• INPUT RECORDS
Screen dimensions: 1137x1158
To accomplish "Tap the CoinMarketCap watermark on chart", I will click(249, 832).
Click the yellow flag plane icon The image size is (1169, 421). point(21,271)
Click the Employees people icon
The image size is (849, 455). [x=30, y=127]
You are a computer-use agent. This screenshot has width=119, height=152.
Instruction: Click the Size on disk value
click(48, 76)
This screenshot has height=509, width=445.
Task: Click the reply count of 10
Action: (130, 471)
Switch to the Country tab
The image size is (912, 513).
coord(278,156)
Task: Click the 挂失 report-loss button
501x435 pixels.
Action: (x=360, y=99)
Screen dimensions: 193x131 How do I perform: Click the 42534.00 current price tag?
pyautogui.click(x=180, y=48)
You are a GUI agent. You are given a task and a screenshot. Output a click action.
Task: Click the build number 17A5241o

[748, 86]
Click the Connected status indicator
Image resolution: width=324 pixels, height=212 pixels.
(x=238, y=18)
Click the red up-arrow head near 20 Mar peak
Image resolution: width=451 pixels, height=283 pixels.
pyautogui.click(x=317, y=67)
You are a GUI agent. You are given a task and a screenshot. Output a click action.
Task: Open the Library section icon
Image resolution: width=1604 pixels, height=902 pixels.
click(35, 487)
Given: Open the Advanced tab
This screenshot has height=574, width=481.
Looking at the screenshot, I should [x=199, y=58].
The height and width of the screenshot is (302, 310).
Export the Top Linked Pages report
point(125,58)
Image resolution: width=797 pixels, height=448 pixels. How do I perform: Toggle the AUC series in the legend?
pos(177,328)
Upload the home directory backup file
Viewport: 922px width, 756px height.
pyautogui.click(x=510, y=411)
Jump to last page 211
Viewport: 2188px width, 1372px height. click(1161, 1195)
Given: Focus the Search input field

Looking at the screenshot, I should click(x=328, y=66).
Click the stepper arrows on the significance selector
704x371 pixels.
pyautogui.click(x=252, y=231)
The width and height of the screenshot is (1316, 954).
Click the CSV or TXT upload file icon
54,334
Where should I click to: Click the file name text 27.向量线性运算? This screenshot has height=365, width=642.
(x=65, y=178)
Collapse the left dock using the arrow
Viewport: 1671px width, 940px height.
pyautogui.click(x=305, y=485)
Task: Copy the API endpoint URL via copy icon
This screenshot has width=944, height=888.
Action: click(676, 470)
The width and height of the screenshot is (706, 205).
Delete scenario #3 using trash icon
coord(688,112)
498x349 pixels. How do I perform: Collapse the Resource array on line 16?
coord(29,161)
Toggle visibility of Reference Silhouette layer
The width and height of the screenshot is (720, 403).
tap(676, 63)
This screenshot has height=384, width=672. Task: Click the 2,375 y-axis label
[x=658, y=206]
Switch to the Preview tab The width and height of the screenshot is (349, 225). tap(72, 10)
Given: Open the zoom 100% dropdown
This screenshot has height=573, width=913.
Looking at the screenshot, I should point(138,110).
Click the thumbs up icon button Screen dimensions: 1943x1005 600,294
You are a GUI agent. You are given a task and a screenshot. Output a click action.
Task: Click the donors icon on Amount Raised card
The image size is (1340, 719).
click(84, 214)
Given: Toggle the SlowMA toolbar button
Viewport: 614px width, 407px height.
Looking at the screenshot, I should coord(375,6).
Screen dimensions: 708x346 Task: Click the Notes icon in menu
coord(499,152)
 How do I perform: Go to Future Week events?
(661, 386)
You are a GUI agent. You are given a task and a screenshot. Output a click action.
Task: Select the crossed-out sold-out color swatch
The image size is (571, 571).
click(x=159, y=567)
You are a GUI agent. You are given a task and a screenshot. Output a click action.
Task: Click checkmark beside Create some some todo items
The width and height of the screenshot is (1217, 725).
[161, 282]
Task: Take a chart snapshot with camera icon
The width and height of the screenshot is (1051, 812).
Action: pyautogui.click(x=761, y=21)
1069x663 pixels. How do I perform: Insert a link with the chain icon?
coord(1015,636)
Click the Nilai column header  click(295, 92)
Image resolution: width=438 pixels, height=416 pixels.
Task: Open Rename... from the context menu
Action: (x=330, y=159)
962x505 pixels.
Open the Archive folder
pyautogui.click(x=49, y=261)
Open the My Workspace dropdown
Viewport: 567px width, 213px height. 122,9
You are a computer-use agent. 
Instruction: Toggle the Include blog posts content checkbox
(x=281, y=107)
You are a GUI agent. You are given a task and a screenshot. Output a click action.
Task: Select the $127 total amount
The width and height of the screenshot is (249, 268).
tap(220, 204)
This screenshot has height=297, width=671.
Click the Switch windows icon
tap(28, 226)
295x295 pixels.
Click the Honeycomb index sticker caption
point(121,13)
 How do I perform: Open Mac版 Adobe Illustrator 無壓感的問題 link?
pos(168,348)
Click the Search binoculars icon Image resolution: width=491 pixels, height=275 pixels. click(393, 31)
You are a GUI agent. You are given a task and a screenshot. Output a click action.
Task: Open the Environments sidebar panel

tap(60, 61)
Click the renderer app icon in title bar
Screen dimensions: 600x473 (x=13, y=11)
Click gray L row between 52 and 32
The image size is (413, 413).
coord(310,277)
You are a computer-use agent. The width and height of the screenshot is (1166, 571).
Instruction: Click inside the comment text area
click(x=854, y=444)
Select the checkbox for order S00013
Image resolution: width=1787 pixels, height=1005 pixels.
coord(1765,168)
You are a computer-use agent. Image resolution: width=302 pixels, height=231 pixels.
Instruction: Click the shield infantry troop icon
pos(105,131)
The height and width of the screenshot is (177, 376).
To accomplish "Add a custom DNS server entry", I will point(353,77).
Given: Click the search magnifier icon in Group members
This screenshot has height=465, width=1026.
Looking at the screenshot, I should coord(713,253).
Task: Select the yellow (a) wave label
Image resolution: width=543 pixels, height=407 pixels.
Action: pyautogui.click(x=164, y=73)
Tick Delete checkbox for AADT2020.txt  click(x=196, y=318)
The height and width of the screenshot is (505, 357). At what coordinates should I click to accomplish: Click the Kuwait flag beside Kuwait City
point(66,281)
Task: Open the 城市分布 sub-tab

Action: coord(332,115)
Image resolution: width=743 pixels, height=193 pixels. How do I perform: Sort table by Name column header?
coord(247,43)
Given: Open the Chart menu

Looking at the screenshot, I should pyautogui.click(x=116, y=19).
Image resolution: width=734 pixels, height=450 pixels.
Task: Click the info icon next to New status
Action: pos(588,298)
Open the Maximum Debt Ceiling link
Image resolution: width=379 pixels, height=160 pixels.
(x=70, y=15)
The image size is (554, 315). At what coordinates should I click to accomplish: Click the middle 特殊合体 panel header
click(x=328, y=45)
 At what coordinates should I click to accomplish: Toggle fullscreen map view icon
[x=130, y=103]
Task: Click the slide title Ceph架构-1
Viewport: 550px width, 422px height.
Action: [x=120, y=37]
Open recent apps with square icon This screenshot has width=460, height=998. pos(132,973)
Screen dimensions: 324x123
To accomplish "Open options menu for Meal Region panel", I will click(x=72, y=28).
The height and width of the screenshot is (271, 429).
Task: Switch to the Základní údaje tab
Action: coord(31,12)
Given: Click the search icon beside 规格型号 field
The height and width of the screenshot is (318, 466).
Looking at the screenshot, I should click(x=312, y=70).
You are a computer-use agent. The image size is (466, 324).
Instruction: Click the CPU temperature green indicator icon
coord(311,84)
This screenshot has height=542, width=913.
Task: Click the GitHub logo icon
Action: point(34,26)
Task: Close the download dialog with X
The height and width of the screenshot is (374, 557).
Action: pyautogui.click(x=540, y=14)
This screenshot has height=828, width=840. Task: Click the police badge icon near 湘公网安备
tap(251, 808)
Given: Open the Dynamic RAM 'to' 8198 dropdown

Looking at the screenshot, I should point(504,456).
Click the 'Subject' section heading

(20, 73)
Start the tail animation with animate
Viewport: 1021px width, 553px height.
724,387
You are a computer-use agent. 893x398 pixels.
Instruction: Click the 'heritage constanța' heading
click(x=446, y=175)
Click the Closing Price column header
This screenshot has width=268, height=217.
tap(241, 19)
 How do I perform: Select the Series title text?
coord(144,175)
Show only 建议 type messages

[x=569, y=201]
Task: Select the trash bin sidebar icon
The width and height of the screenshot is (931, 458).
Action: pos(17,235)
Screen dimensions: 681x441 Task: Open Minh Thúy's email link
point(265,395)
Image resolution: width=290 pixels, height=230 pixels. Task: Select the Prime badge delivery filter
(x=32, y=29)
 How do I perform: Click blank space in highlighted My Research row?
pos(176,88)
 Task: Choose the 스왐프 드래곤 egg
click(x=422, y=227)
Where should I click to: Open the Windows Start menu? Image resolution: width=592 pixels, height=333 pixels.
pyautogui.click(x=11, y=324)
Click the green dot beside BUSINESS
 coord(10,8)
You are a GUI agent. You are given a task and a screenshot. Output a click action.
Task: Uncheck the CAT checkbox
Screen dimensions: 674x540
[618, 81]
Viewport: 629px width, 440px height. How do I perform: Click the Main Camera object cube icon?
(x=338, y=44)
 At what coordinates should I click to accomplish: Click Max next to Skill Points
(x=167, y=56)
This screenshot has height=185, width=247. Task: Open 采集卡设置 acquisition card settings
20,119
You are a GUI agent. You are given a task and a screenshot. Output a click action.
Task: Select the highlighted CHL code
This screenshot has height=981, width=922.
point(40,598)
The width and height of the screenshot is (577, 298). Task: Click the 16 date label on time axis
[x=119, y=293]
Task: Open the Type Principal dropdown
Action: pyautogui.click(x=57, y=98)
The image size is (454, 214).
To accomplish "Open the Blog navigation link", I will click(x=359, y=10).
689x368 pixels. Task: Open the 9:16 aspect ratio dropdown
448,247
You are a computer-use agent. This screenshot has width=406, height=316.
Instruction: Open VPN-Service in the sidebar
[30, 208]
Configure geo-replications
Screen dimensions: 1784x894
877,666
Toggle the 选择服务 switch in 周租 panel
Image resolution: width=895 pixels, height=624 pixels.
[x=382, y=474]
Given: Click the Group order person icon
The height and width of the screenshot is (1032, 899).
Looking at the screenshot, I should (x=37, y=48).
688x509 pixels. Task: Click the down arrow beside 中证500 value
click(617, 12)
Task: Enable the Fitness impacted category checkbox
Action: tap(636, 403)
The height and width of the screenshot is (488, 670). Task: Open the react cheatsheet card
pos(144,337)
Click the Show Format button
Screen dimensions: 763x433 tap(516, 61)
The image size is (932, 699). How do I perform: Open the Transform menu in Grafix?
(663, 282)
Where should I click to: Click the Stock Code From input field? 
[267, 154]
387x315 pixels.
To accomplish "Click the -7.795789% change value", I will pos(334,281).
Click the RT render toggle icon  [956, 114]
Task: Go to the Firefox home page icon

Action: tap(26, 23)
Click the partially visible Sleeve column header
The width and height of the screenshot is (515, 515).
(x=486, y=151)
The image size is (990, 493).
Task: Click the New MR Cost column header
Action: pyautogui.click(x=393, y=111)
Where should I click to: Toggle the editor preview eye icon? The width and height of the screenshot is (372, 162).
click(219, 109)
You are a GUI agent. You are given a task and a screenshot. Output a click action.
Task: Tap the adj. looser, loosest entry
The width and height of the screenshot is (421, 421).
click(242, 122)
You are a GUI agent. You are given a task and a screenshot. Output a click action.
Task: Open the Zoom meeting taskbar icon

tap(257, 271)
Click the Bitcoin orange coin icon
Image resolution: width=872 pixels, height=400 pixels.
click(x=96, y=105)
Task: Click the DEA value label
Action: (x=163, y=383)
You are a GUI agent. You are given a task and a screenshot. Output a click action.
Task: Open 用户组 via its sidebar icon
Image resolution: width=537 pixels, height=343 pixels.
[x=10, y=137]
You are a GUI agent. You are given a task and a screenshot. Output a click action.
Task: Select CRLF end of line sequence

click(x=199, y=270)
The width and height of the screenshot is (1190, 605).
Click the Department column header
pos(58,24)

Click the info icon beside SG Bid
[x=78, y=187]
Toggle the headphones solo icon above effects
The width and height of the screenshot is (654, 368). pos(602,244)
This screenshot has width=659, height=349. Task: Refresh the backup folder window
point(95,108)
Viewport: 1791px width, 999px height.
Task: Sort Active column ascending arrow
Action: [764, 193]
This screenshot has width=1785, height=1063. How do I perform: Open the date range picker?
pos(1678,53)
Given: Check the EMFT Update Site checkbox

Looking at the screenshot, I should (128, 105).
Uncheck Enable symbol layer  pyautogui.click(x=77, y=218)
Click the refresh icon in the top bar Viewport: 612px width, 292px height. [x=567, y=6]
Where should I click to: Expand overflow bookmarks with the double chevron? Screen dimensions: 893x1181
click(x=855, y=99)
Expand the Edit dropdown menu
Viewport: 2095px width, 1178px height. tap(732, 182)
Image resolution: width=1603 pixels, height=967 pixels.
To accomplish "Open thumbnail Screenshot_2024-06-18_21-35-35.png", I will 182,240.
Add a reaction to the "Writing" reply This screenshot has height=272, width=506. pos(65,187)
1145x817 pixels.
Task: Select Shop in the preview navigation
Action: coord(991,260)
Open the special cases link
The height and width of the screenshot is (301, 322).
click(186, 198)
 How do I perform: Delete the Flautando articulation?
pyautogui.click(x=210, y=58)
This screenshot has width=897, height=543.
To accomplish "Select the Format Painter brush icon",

• WHAT YOU WILL DO
Repeat the listing word for word, starting at its first line and stopping after the line that contains "pyautogui.click(x=180, y=48)".

• THE COMPLETED TASK
Screen dimensions: 1137x1158
To accomplish "Tap the CoinMarketCap watermark on chart", I will click(249, 832).
Click the yellow flag plane icon The image size is (1169, 421). point(21,271)
Click the Employees people icon
The image size is (849, 455). [x=30, y=127]
You are a computer-use agent. This screenshot has width=119, height=152.
Instruction: Click the Size on disk value
click(48, 76)
This screenshot has height=509, width=445.
Task: Click the reply count of 10
Action: (130, 471)
Switch to the Country tab
The image size is (912, 513).
coord(278,156)
Task: Click the 挂失 report-loss button
501x435 pixels.
Action: (x=360, y=99)
Screen dimensions: 193x131 How do I perform: Click the 42534.00 current price tag?
pyautogui.click(x=180, y=48)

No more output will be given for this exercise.